A big improvement in Dubler 2 is that it doesn’t just spew out MIDI; there are onboard sounds too. They’re very usable on stage but, just as importantly, they allow you to configure and fine‑tune Dubler without having to map the MIDI output other software. The 808‑style drum kit is perfect for beat‑boxing, and there are a handful of lead, bass and pad‑style synth presets. Most have modulation and delay in the patches, which novices will love — the movement and delay tails can help to cover a multitude of pitching sins! What’s here is thus very welcome, even if most people will soon decide that they want to hook Dubler up to their favourite soft synths and sample‑based instruments.
- The basics are very easy, and beginners can enjoy instant results.
- Beat‑boxing triggers work very well.
- Responsive to three different vowel sounds, as well as signal level.
- Can trigger melody and chord parts simultaneously, on two different MIDI channels.

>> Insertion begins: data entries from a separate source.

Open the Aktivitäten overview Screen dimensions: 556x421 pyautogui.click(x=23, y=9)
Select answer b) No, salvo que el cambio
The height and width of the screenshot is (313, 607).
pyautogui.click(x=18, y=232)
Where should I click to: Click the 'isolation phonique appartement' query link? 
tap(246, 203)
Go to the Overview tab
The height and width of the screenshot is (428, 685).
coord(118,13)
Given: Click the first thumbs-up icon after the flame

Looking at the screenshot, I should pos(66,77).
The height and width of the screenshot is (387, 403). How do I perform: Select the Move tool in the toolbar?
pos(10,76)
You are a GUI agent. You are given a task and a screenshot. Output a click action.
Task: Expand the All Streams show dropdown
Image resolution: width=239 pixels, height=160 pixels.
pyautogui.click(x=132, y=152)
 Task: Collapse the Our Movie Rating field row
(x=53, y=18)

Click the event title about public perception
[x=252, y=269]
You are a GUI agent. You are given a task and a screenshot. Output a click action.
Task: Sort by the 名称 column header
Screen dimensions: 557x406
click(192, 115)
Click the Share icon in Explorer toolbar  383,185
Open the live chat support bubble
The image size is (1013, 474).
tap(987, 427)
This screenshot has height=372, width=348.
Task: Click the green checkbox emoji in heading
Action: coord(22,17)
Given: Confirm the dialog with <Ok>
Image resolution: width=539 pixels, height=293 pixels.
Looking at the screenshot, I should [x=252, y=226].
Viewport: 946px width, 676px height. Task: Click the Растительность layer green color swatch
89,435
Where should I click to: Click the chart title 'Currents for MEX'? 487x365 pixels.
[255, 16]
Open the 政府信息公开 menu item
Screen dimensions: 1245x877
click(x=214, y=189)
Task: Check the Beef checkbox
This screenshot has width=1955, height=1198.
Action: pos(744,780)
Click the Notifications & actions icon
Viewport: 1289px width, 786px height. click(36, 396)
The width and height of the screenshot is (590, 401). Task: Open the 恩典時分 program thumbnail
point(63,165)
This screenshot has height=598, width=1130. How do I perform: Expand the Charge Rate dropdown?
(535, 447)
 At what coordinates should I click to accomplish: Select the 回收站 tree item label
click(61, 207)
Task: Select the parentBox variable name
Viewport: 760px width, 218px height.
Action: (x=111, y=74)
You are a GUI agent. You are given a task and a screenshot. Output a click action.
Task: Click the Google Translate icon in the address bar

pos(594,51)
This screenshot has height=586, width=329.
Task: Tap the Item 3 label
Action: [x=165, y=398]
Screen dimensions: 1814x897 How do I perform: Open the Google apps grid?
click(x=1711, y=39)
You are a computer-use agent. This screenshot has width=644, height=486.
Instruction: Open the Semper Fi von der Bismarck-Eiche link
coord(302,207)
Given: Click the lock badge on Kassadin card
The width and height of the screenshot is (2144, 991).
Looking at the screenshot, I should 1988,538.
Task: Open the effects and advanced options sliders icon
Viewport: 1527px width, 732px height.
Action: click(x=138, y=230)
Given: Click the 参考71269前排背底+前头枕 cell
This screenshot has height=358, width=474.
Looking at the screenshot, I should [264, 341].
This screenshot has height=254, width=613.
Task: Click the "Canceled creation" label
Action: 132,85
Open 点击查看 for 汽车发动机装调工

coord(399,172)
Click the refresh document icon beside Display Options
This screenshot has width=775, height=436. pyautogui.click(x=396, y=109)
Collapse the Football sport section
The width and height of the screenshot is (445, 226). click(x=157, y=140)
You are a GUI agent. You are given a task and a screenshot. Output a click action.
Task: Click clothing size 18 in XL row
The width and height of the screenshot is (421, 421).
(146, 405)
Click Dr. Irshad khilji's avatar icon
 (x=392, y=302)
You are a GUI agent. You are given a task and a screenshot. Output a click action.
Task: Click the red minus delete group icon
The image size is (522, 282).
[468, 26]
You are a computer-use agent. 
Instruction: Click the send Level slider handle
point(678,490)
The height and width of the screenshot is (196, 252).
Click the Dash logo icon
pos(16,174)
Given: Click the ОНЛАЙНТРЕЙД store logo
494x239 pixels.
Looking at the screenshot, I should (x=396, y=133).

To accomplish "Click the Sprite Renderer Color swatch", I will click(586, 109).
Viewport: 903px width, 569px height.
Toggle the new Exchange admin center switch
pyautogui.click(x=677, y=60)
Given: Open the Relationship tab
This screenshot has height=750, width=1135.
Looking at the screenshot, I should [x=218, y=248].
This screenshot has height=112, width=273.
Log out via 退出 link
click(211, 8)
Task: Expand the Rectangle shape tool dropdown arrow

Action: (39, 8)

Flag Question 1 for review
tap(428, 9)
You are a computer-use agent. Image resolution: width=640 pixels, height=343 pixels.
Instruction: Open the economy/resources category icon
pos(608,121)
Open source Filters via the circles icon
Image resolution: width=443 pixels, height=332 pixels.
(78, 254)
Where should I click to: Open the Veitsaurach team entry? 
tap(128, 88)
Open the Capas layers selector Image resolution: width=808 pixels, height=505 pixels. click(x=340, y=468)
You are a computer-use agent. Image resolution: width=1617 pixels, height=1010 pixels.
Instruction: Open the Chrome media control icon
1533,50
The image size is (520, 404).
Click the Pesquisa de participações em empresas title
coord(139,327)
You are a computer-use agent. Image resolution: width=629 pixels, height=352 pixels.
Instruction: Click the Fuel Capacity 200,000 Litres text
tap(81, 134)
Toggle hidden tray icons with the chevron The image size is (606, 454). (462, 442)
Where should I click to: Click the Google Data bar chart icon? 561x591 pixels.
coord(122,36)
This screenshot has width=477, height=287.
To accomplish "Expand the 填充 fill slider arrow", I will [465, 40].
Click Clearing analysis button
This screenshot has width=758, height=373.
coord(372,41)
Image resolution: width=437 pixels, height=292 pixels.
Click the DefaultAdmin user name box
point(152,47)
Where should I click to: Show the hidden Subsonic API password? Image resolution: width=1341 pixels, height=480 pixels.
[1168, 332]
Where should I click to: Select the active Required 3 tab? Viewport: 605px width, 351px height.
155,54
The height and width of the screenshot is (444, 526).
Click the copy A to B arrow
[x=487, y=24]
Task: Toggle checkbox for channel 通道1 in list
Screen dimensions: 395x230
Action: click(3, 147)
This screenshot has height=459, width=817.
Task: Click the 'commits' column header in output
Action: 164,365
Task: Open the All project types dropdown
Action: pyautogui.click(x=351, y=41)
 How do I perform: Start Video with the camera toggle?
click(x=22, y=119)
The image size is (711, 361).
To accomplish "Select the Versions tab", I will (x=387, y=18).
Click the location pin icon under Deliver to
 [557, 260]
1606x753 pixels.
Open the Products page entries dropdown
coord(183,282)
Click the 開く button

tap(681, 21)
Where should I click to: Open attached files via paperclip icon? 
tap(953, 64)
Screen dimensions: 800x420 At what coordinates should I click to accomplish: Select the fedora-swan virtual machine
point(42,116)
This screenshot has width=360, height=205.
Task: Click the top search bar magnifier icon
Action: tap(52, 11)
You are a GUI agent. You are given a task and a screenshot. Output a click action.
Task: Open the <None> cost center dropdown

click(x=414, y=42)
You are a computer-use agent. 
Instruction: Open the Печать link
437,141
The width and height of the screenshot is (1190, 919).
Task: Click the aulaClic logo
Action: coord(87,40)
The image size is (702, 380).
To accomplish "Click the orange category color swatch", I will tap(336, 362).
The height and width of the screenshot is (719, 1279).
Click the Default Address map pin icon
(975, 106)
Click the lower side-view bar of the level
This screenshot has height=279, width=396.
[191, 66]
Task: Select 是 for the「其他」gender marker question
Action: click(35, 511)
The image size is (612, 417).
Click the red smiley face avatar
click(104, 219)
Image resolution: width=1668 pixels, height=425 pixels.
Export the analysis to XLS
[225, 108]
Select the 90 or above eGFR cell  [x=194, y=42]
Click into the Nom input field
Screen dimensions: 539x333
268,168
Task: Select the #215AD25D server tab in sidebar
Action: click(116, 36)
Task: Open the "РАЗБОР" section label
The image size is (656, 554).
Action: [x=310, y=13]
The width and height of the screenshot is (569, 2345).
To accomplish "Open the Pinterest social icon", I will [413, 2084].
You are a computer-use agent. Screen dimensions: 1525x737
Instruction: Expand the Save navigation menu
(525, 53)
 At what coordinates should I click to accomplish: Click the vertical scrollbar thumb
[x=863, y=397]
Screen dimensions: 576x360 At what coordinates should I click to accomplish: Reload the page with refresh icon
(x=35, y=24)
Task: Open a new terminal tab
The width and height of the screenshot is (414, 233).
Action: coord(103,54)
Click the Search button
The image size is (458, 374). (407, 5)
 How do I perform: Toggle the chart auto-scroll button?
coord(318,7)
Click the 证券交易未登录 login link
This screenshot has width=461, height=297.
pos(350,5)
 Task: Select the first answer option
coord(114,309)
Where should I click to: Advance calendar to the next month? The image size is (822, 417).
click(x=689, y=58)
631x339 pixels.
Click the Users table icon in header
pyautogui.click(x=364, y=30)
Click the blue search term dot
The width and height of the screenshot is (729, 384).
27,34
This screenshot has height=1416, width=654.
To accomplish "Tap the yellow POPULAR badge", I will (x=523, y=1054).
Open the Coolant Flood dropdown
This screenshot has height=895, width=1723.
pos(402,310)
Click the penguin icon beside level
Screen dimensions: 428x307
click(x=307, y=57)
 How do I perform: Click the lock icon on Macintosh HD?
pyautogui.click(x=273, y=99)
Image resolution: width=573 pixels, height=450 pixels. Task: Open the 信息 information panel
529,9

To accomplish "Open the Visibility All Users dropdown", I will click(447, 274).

- Now works with any microphone.
- Can be tricky to hear yourself ‘sing’.
- While the basics are easy, getting the most expressive performances out of this system requires skill and patient practice.
The first system for controlling virtual instruments using nothing but my voice that I’ve found to be genuinely usable, Dubler 2 is also immense fun. It’s easy for anyone to get up and running, but perfecting control of it requires skill and practice.
Software only £189. Dubler Studio Kit 2 (includes USB mic) £249. Upgrade from Dubler 1 £59. Prices include VAT.
Software only $249. Dubler Studio Kit 2 (includes USB mic) $329. Upgrade from Dubler 1 $78.